Above, on Athoek Station, even with Lieutenant Tisarwat’s push, with Station Administrator Celar’s involvement, a thorough inspection of the Gardens’ supports wouldn’t happen for more than a week. “To be entirely honest,” Tisarwat explained to Basnaaid one afternoon, in my sitting room on the station, “there are so many things that need urgent attention that it keeps getting pushed back.” I read her determination, her continuing thrill at being able to help Basnaaid. But also an undercurrent of unhappiness. “I’m sure if the fleet captain were here she’d find some way to just… make it happen.”

“I’m impressed that it seems likely to happen at all,” said Basnaaid, with a smile that left Tisarwat momentarily, speechlessly, pleased with herself.

Recovering her self-possession, Tisarwat said, “It’s not anything urgent, but I was wondering if Horticulture could provide some plants for public areas here.”

“It can’t help but improve the air quality!” Basnaaid laughed. “There might not be enough light yet, though.” And then, at another thought, still amused, “Maybe they could put some of those mushrooms out.”
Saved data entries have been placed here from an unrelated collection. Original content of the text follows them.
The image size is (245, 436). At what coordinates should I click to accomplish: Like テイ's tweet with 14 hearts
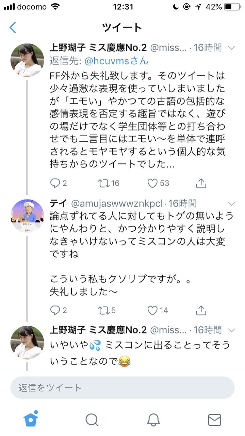tap(158, 310)

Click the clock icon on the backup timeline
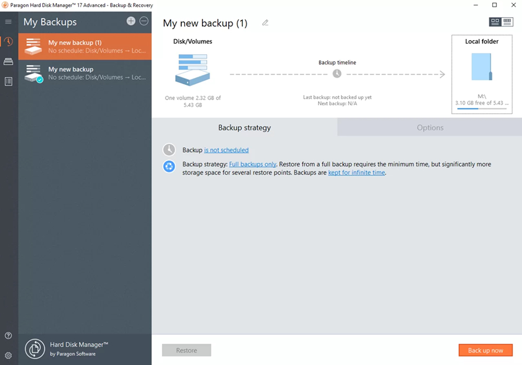coord(337,74)
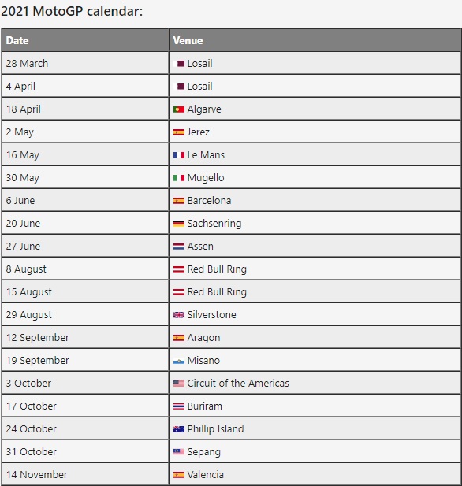Click the French flag next to Le Mans
This screenshot has height=486, width=462.
(x=179, y=155)
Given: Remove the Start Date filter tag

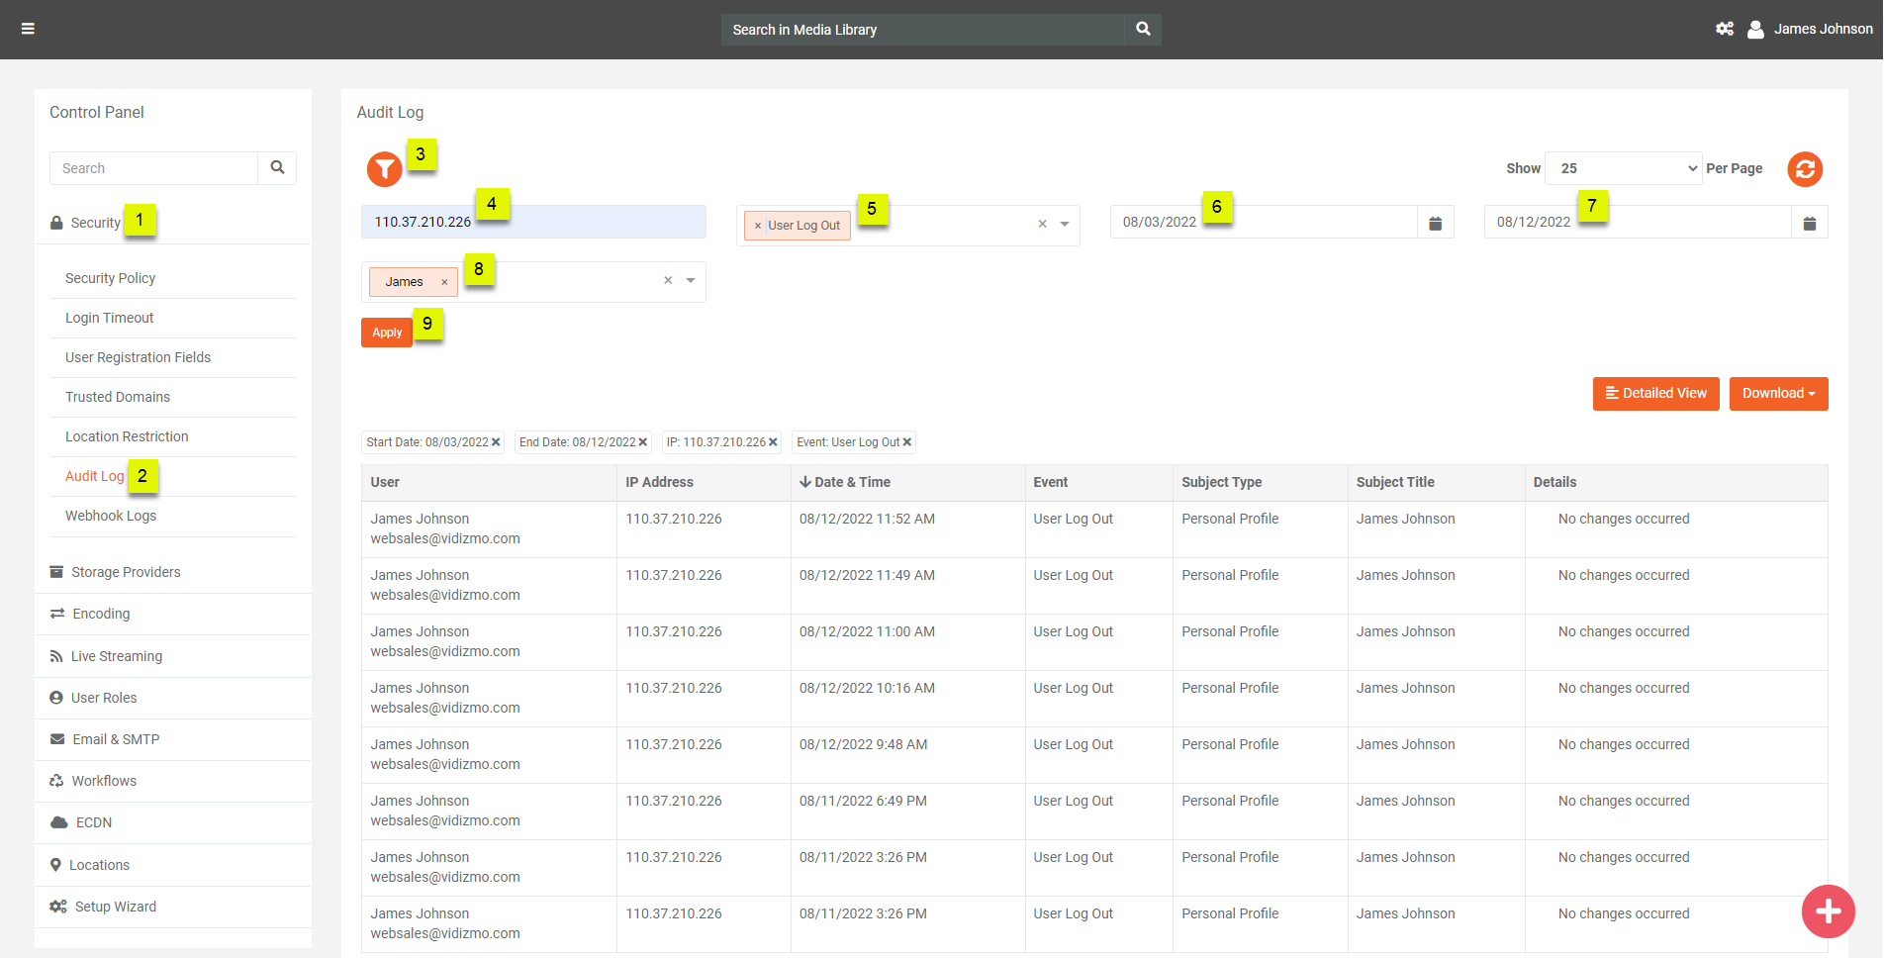Looking at the screenshot, I should (x=496, y=442).
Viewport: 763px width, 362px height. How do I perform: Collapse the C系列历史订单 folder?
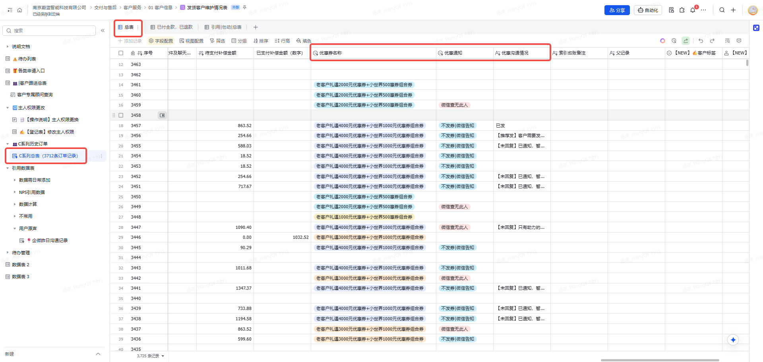pos(8,144)
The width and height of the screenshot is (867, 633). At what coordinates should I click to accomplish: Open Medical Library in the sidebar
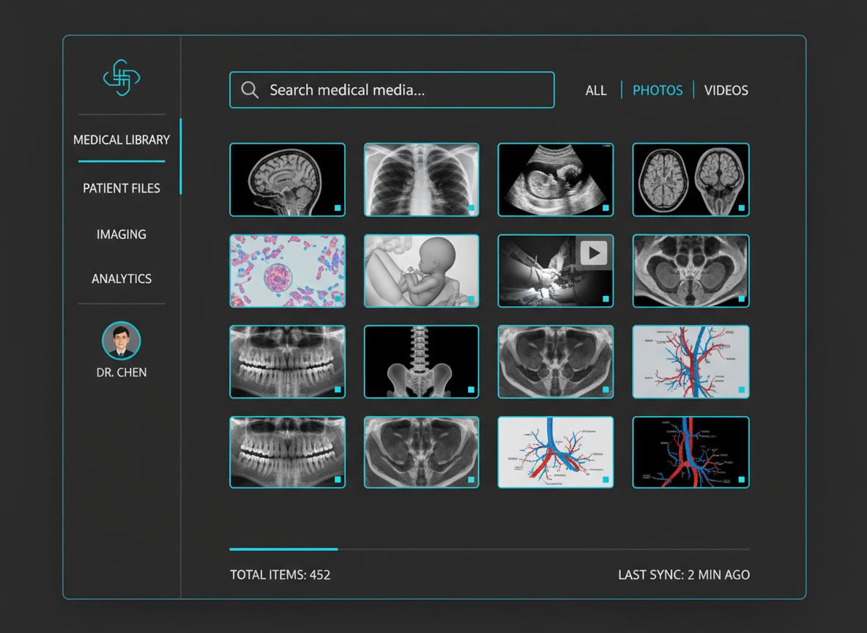[122, 140]
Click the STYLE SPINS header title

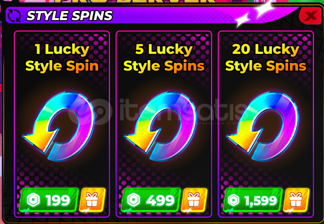tap(69, 16)
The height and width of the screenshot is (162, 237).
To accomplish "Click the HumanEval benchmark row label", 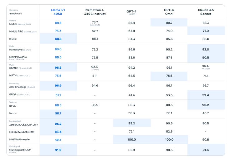I will point(16,50).
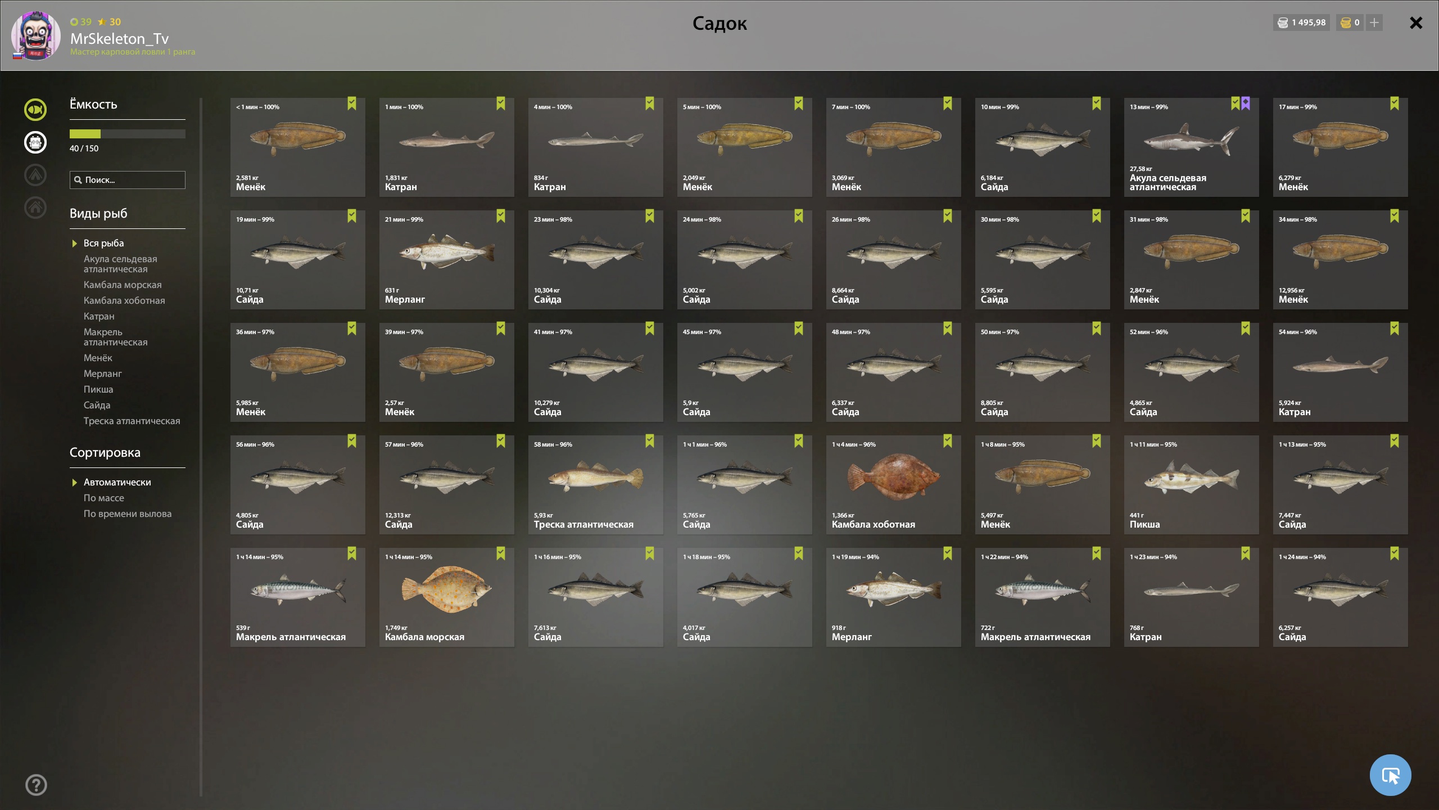Filter by Треска атлантическая species
1439x810 pixels.
(x=132, y=421)
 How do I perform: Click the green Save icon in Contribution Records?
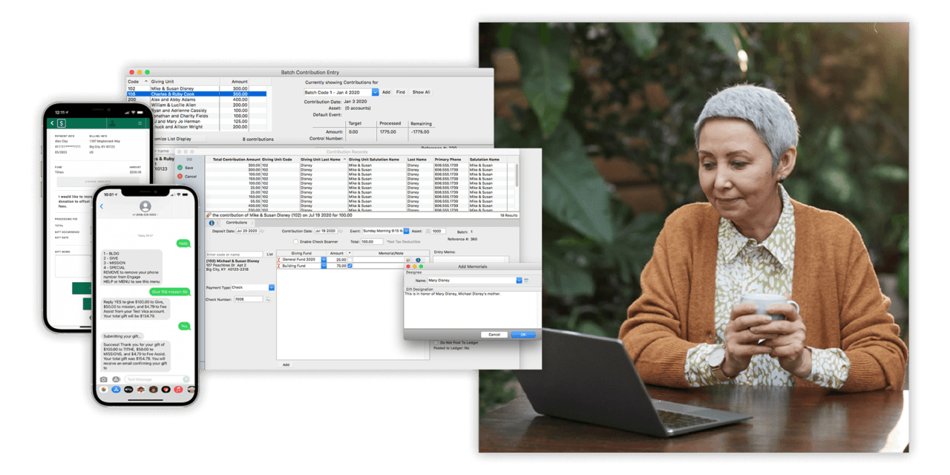pyautogui.click(x=180, y=168)
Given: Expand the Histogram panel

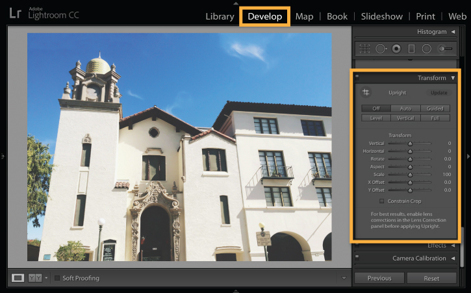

“The mushrooms!” exclaimed Tisarwat, in frustration. “Nobody will tell me where they’re growing them. I’m not sure what they’re afraid of. Sometimes I think everyone here must be growing them in a box under their beds or something, and that’s why they’re so anxious about Station Maintenance coming into their quarters.”

“They make money off the mushrooms, don’t they? And if the chief of Horticulture got her hands on them, you know she’d figure out a way to keep them in the Gardens and charge outrageous prices for them.”